**What the exercise asks**:
Reproduce every one of the rows below word for word, leaving the pictures out.

**Records for the task**:
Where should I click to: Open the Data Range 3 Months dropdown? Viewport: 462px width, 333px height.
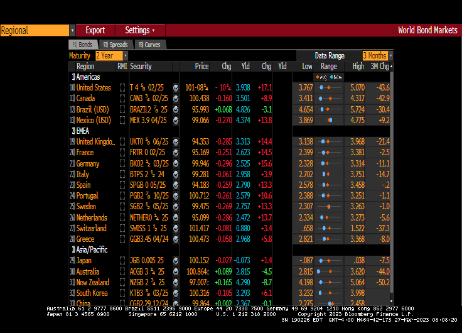pos(390,56)
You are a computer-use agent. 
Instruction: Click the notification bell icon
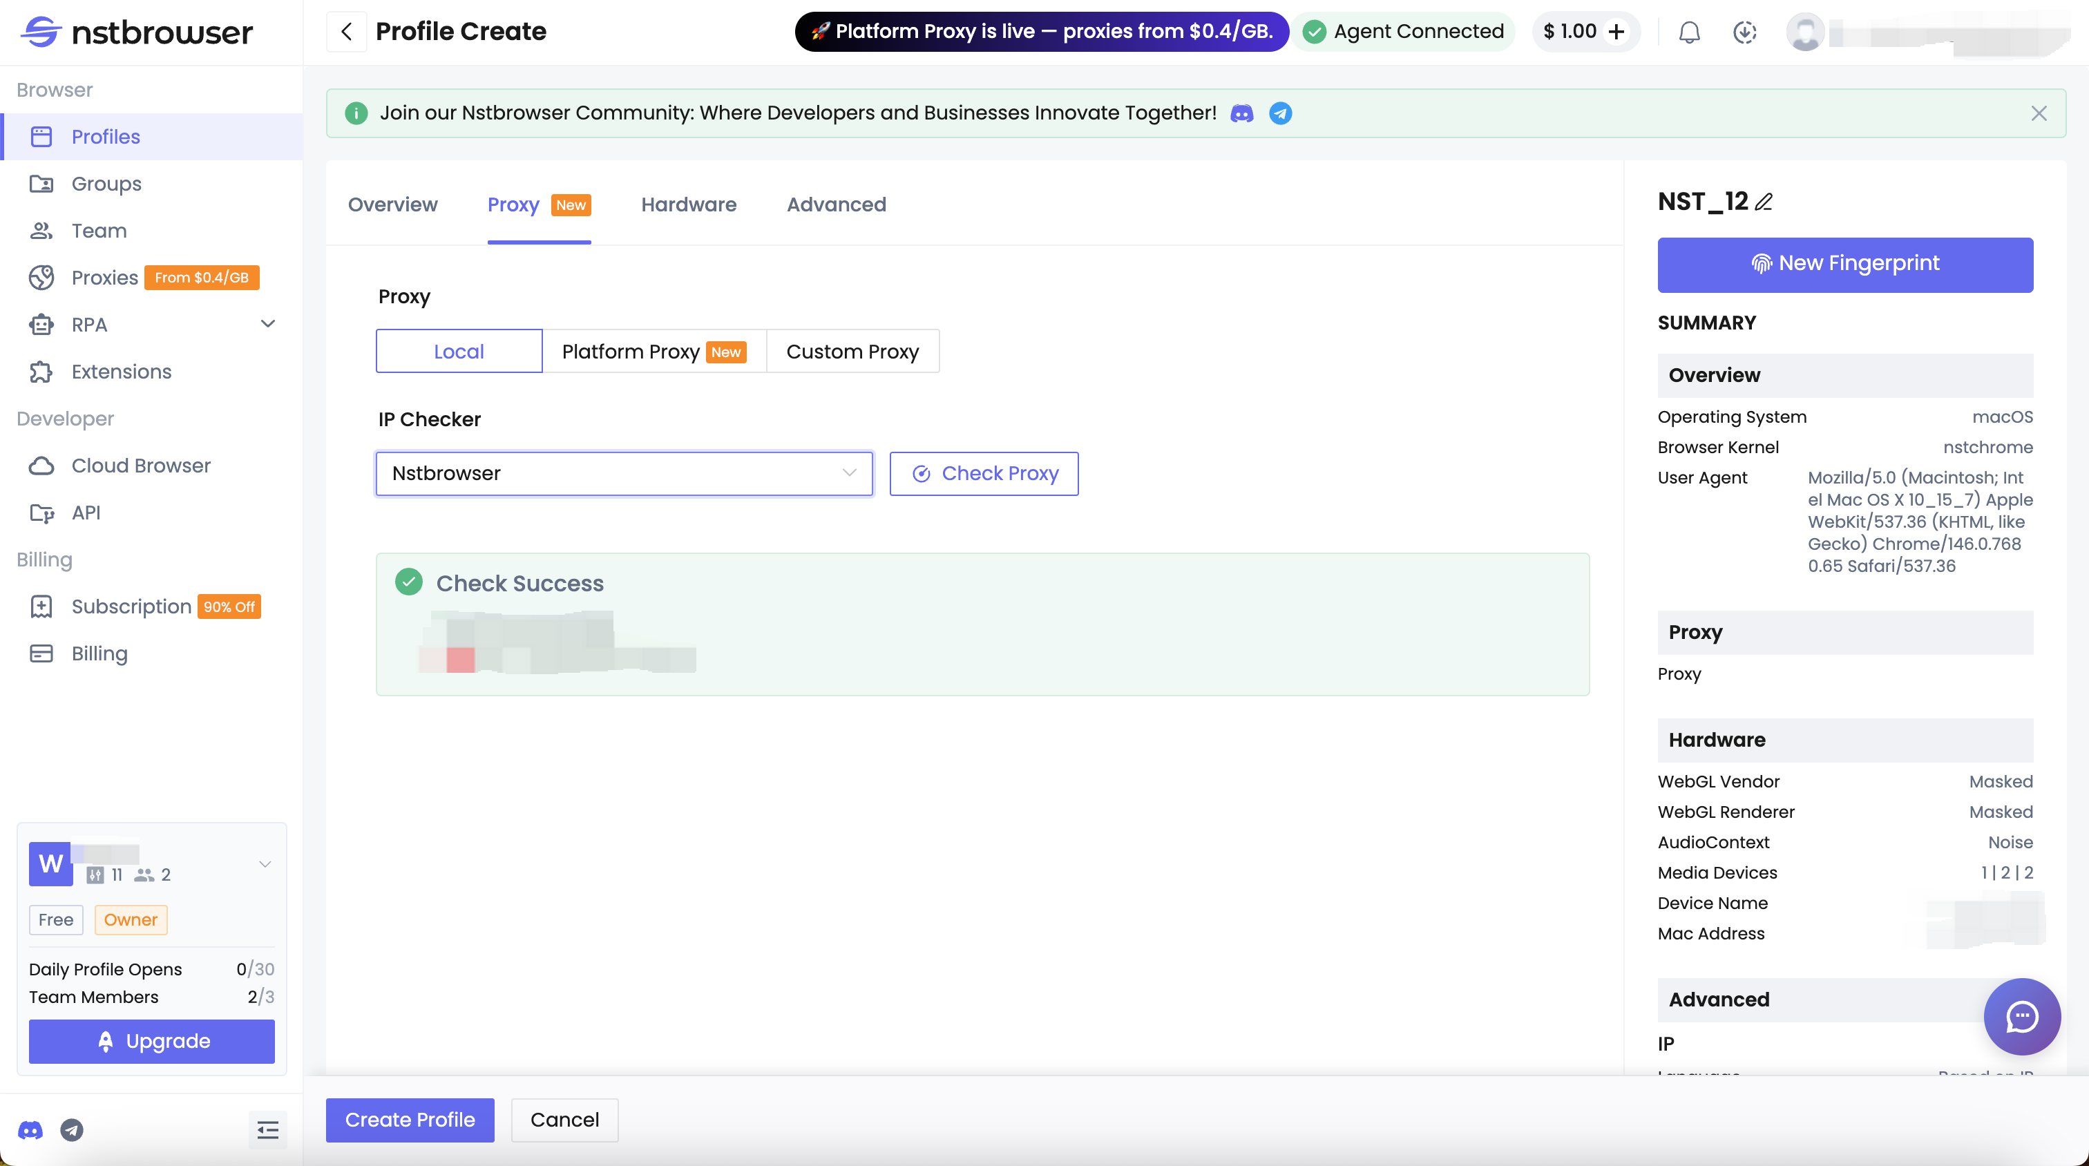[1689, 32]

**The reply**:
Where should I click to: Open the Data Range 3 Months dropdown? Viewport: 462px width, 333px height.
pos(390,56)
You are a computer-use agent. 
Instruction: Click the notification bell icon
[1689, 32]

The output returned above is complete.